Segment Start: Material for this task
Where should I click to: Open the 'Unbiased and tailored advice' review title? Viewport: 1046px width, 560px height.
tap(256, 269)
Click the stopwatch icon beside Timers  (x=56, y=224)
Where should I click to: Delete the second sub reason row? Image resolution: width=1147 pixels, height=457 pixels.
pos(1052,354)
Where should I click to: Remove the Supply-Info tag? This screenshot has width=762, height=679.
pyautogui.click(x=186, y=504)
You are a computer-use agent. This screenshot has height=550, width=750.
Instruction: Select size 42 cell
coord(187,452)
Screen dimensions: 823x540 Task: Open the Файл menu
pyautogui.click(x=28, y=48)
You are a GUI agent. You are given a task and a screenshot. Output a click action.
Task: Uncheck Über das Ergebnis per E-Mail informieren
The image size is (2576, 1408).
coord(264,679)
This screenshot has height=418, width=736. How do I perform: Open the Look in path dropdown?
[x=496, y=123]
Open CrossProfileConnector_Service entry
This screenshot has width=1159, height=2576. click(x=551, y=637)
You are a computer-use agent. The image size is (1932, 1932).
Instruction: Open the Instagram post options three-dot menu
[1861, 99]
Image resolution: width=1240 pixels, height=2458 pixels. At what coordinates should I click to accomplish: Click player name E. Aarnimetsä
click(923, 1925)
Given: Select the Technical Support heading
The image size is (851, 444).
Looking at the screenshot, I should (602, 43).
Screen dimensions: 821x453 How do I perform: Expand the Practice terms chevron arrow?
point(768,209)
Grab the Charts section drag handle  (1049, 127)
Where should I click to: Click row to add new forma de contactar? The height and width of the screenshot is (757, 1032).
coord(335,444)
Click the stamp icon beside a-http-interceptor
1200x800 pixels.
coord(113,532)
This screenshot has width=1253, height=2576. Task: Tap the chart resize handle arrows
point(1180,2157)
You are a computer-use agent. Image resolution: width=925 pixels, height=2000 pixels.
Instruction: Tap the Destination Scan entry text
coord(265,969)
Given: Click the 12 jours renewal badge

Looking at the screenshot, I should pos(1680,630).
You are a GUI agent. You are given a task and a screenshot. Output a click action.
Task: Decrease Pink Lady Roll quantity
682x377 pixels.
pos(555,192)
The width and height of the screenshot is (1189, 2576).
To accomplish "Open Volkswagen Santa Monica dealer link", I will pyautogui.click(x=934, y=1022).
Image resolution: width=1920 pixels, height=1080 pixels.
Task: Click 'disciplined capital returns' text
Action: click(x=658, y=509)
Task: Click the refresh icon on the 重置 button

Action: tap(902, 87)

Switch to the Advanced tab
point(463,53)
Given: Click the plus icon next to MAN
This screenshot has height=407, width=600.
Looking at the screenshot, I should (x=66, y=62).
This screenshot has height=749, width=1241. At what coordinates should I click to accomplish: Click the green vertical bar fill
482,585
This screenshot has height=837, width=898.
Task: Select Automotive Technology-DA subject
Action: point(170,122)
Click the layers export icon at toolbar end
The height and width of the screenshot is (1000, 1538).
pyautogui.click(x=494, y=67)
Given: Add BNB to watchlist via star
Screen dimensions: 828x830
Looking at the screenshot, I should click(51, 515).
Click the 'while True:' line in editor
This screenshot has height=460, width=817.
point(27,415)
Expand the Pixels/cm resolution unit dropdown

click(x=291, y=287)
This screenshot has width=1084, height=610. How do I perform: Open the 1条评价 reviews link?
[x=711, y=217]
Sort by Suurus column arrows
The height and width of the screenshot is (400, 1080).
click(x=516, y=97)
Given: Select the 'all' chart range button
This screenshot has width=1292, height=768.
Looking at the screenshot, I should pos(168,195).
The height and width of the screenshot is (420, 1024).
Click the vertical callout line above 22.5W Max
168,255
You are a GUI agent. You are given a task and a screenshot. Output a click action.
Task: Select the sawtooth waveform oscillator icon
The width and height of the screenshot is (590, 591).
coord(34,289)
Segment End: Material for this task
§ How to complete this task
The records above need to be written out once more, exactly.

§ Result of the exercise
Where should I click to: Open the 'Unbiased and tailored advice' review title? Viewport: 1046px width, 560px height.
tap(256, 269)
Click the stopwatch icon beside Timers  (x=56, y=224)
Where should I click to: Delete the second sub reason row? Image resolution: width=1147 pixels, height=457 pixels.
pos(1052,354)
Where should I click to: Remove the Supply-Info tag? This screenshot has width=762, height=679.
pyautogui.click(x=186, y=504)
You are a computer-use agent. This screenshot has height=550, width=750.
Instruction: Select size 42 cell
coord(187,452)
Screen dimensions: 823x540 Task: Open the Файл menu
pyautogui.click(x=28, y=48)
You are a GUI agent. You are given a task and a screenshot. Output a click action.
Task: Uncheck Über das Ergebnis per E-Mail informieren
The image size is (2576, 1408).
coord(264,679)
This screenshot has height=418, width=736. How do I perform: Open the Look in path dropdown?
[x=496, y=123]
Open CrossProfileConnector_Service entry
This screenshot has width=1159, height=2576. click(x=551, y=637)
You are a computer-use agent. The image size is (1932, 1932).
Instruction: Open the Instagram post options three-dot menu
[1861, 99]
Image resolution: width=1240 pixels, height=2458 pixels. At what coordinates should I click to accomplish: Click player name E. Aarnimetsä
click(923, 1925)
Given: Select the Technical Support heading
The image size is (851, 444).
Looking at the screenshot, I should (602, 43).
Screen dimensions: 821x453 How do I perform: Expand the Practice terms chevron arrow?
point(768,209)
Grab the Charts section drag handle  (1049, 127)
Where should I click to: Click row to add new forma de contactar? The height and width of the screenshot is (757, 1032).
coord(335,444)
Click the stamp icon beside a-http-interceptor
1200x800 pixels.
coord(113,532)
This screenshot has width=1253, height=2576. Task: Tap the chart resize handle arrows
point(1180,2157)
You are a computer-use agent. Image resolution: width=925 pixels, height=2000 pixels.
Instruction: Tap the Destination Scan entry text
coord(265,969)
Given: Click the 12 jours renewal badge

Looking at the screenshot, I should pos(1680,630).
You are a GUI agent. You are given a task and a screenshot. Output a click action.
Task: Decrease Pink Lady Roll quantity
682x377 pixels.
pos(555,192)
The width and height of the screenshot is (1189, 2576).
To accomplish "Open Volkswagen Santa Monica dealer link", I will pyautogui.click(x=934, y=1022).
Image resolution: width=1920 pixels, height=1080 pixels.
Task: Click 'disciplined capital returns' text
Action: click(x=658, y=509)
Task: Click the refresh icon on the 重置 button

Action: tap(902, 87)

Switch to the Advanced tab
point(463,53)
Given: Click the plus icon next to MAN
This screenshot has height=407, width=600.
Looking at the screenshot, I should (x=66, y=62).
This screenshot has height=749, width=1241. At what coordinates should I click to accomplish: Click the green vertical bar fill
482,585
This screenshot has height=837, width=898.
Task: Select Automotive Technology-DA subject
Action: point(170,122)
Click the layers export icon at toolbar end
The height and width of the screenshot is (1000, 1538).
pyautogui.click(x=494, y=67)
Given: Add BNB to watchlist via star
Screen dimensions: 828x830
Looking at the screenshot, I should click(51, 515).
Click the 'while True:' line in editor
This screenshot has height=460, width=817.
point(27,415)
Expand the Pixels/cm resolution unit dropdown

click(x=291, y=287)
This screenshot has width=1084, height=610. How do I perform: Open the 1条评价 reviews link?
[x=711, y=217]
Sort by Suurus column arrows
The height and width of the screenshot is (400, 1080).
click(x=516, y=97)
Given: Select the 'all' chart range button
This screenshot has width=1292, height=768.
Looking at the screenshot, I should pos(168,195).
The height and width of the screenshot is (420, 1024).
Click the vertical callout line above 22.5W Max
168,255
You are a GUI agent. You are given a task and a screenshot. Output a click action.
Task: Select the sawtooth waveform oscillator icon
The width and height of the screenshot is (590, 591).
coord(34,289)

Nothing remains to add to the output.